Life Change and Our Sovereign God

“As I looked about me I felt that the grass was the country, as the water is the sea. . . . And there was so much motion in it; the whole country seemed, somehow, to be running.”

Willa Cather’s epic novel, My Ántonia, describes the experience of several pioneering families, who settled the tall-grass prairie of south central Nebraska. She portrays the land as immense and energetic and in some sense, foreshadowing the kind of energy and labor required to change the wild landscape into cultivated fields.

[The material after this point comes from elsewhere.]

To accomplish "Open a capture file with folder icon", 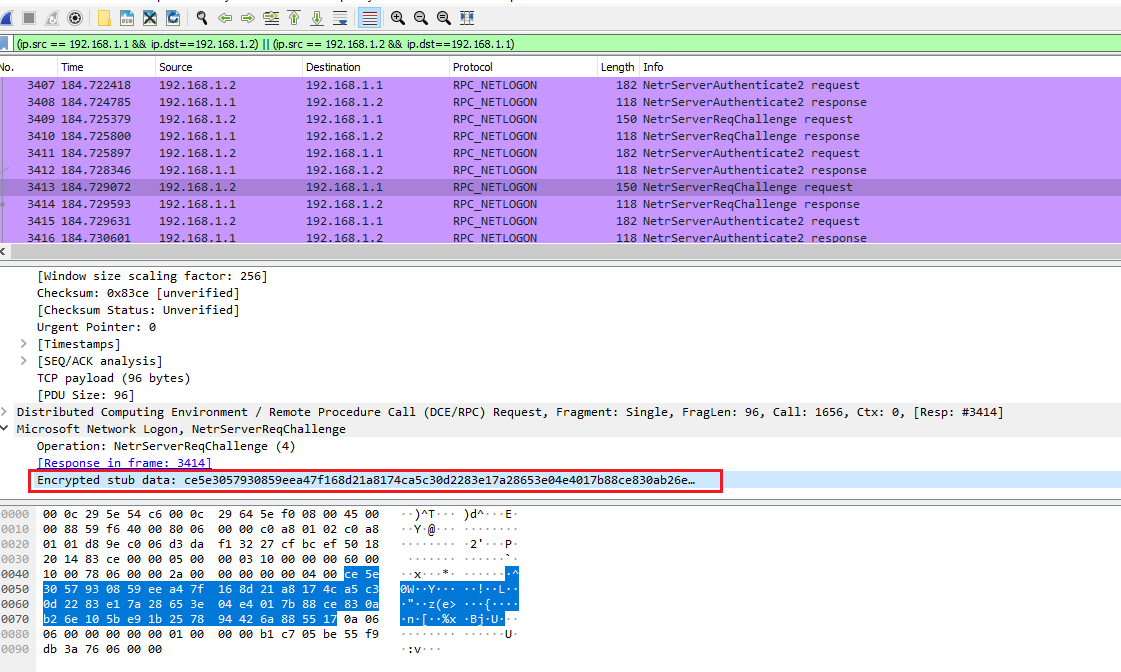I will (104, 18).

Change is never easy, yet change is necessary, and good things happen that would otherwise not occur. Recently our family experienced a few changes. We have moved from the State of Washington to the Commonwealth of Pennsylvania; we left an historic house that was called Terre Firma and now live in a fairly new, well-kept townhouse in a development; I have changed from being employed in a seminary in the Northwest to being employed at Calvary Baptist Seminary; we have embraced and said our good-byes to friends in one ministry, and have embraced and exchanged warm greetings with friends in a new ministry; we have taken our last child to college and returned to an “emptier” house filled with unpacked boxes. The suddenness of it all still leaves one a bit dazed.

But change should be no stranger to the Christian. Our sovereign God, who does not change, frequently uses change in circumstances to be a catalyst for a greater work: His transformation of our character. Change then becomes the occasion for us to renew our resolve, put our hand to the plow, and undergo the Spirit’s “cultivation” of our lives as we follow Jesus.